The law, which was signed in 2016 by former Vice President Mike Pence while he was Indiana governor, was intended to ensure the “respectful disposition of human remains,” according to Indiana Attorney General Todd Rokita. The Supreme Court has ruled on the requirement before: In 2019, it upheld the law, finding that Indiana had a “legitimate interest in proper disposal of fetal remains.”

This second challenge was brought in 2020 by Women’s Med Group abortion clinic, along with its owner, three anonymous women and two of the clinic’s nurses, who argue that the law compels women seeking abortion to agree that “an embryo is the ontological and spiritual equivalent of a person.”

US Supreme Court

The US Supreme Court is seen in Washington, DC, on January 31, 2017. (SAUL LOEB/AFP via Getty Images)

“These laws also send the unmistakable message that someone who has had an abortion or miscarriage is responsible for the death of a person,” they write in the complaint. “As a result, they have caused many abortion and miscarriage patients, including Jane Doe Nos. 1, 2, and 3, to experience shame, stigma, anguish, and anger.”

The plaintiffs were represented by the Lawyering Project, which works to “uses the law to improve abortion access and uphold the rights and dignity of people seeking and providing abortion care.” (RELATED: ‘Committed To Safeguarding Abortion’: Pro-Abortion Groups Announce Partnership With Nation’s Largest Private Law Firms)

The Supreme Court declined to take the case, allowing the Seventh Circuit’s decision upholding the law to stand.

“This mandate applies only to providers; women may choose to take custody of the remains and dispose of them as they please,” the court noted, reversing the lower court’s decision.

GIVEN INFORMATION:
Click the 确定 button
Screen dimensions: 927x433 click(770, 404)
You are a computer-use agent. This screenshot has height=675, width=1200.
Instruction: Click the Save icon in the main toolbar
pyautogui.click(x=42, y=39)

PROBLEM STATEMENT:
Condense the paragraph in the passage beginning "The law, which was signed in 2016" into a bulleted list that keeps its main facts. The data has no connection to the passage.

PROBLEM SOLUTION:
- Mike Pence signed the law in 2016 while he was Indiana governor.
- According to Indiana Attorney General Todd Rokita, the law was intended to ensure the "respectful disposition of human remains."
- In 2019, the Supreme Court upheld the law, finding that Indiana had a "legitimate interest in proper disposal of fetal remains."